2. Avoid Heat on Your Arm or Leg:
Never apply ice or heat, like – heating pad, to your affected limb. Also, protect your affected limb from extreme cold. Elevate your arm or leg.
3. Avoid Tight Clothing:
Avoid anything which could constrict your arm or leg, like – tight fitted clothing and, in the case of your arm, blood pressure cuffs.
4. Keep Your Arm or Leg Clean:
Make skin and nail care high priorities. Examine the skin on your arm or leg daily, watching for changes or breaks in your skin which could lead to infection.
How to Treat Lymphoedema?
There are some treatments of lymphatic edema:
Gentle exercises may promote lymph drainage and strengthen your affected limb.
An experienced professional can do light massage which helps to move fluid from areas of swelling to other areas where working lymph vessels carry it away.
3. Wrapping Your Arm and Leg
Wrapping your entire limb encourages lymph fluid to flow back toward the trunk of your body. The dressing should be tightest around your fingers or toes and loosen as it moves up your arm or leg.
4. Compression Garments
Long sleeves or stockings are made to compress your arm or leg.

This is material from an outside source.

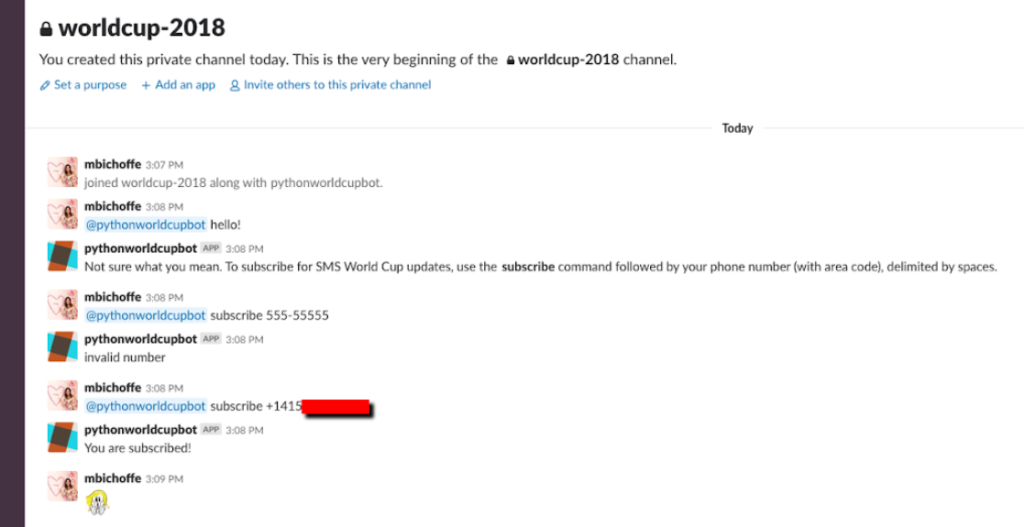
Task: Click the mbichoffe username at 3:07 PM
Action: click(112, 164)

It encourages the flow of the lymph fluid out of your affected limb. Always keep in mind to wear a compression garment when exercising the affected limb.
5. Pneumatic Compression
A sleeve is worn stagy on your arm or leg which connects to a pump that intermittently inflates the sleeve, putting pressure on your limb and moving lymph fluid away from your fingers or toes.
In the above article, we have discussed lymphedema and its symptoms, causes, risk factors, prevention, and most important, the treatment. If you ever start feeling any of the above symptoms, you are supposed to consult a doctor as soon as possible because its a dangerous disease which makes you unhealthy slowly and steadily.